Next month NASA will launch the new Kepler Telescope and the goal is an ambitious one. We’re finally going to start the process of identifying stars with potentially Earth-like planets orbiting them. According to projections at a recent conference, they might not be as rare as once thought.
There could be one hundred billion Earth-like planets in our galaxy, a US conference has heard.
Dr Alan Boss of the Carnegie Institution of Science said many of these worlds could be inhabited by simple lifeforms.
“Not only are they probably habitable but they probably are also going to be inhabited,” Dr Boss told BBC News. “But I think that most likely the nearby ‘Earths’ are going to be inhabited with things which are perhaps more common to what Earth was like three or four billion years ago.” That means bacterial lifeforms.
Thus far we’ve detected over 300 planets orbiting other stars by using the “wobble” method, where we observe variations in a star’s rotation caused by the presence of a nearby planet. Unfortunately, that only detects massive, gas giant planets similar to Jupiter which don’t hold much promise for life as we recognize it. The Kepler telescope will measure the light coming from stars similar to our own sun and detect minor fluctuations as smaller planets pass in front of them, casting a shadow as they go by.

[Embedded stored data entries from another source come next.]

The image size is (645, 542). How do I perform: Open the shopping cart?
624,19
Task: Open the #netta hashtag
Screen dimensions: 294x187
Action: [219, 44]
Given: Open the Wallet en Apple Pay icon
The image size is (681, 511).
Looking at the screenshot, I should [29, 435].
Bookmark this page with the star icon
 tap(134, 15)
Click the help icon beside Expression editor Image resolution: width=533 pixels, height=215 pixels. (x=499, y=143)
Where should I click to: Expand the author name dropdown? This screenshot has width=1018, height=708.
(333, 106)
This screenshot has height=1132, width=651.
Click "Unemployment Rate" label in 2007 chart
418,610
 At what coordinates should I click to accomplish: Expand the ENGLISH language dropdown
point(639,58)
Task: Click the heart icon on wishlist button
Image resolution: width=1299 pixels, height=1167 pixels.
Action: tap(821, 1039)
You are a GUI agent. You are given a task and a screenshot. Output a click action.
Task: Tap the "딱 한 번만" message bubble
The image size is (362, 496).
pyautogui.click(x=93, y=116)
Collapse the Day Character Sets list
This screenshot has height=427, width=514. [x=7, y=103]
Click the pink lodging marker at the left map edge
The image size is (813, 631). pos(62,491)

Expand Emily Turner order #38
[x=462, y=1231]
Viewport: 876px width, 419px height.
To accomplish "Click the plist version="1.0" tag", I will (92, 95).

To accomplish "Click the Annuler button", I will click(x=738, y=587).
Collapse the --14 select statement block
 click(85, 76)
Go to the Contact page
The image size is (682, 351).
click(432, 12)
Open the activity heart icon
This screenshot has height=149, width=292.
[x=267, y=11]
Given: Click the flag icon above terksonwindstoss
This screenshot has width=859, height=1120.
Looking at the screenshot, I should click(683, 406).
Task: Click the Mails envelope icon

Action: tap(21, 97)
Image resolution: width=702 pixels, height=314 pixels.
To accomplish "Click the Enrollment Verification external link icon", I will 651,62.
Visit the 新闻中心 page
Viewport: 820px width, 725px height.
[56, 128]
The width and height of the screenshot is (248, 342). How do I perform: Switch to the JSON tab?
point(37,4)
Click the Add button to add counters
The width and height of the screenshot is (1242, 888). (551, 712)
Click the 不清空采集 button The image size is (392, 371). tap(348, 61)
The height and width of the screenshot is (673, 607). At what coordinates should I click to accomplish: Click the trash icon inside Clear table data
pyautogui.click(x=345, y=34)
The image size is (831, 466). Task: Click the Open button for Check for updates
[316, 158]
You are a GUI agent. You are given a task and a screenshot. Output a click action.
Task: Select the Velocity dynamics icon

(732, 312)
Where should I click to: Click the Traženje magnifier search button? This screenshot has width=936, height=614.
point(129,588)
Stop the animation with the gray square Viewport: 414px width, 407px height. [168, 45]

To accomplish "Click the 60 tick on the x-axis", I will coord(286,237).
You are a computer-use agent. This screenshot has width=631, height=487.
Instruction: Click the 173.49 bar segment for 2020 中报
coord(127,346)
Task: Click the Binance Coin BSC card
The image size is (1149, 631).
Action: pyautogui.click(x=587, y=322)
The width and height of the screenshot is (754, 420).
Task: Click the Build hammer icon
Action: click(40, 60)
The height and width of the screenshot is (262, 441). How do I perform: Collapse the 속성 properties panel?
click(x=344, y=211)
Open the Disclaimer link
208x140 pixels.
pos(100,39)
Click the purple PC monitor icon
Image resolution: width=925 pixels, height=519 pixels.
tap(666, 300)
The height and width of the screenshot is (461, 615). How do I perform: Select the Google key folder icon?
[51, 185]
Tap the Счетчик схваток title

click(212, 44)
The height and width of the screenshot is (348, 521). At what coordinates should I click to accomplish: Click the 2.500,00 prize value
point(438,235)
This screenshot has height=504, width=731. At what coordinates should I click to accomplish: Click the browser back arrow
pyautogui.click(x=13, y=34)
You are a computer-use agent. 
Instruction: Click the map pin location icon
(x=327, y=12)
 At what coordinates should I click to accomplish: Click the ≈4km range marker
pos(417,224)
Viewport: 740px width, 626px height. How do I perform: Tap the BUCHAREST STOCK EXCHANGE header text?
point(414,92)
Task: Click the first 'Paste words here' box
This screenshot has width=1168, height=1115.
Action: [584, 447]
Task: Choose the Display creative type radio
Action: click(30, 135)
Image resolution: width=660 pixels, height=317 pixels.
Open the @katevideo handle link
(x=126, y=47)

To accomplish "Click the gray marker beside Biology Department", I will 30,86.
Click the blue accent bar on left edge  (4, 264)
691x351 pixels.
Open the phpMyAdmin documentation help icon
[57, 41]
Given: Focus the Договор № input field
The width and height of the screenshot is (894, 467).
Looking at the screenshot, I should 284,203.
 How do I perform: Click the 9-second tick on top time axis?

From this information, astronomers will be able to determine the size of the planet, its distance from the star and its period of orbit.
Assuming that Dr. Boss is correct and Earth-like planets are nearly as common as pennies, are we going to find intelligent life? We won’t know until we try. But if nothing else, it should help identify stars with the most promising candidates so that SETI can focus on them for long-period, broad-band observations. Once Kepler goes online we may be taking the next big step toward letting E.T. phone home.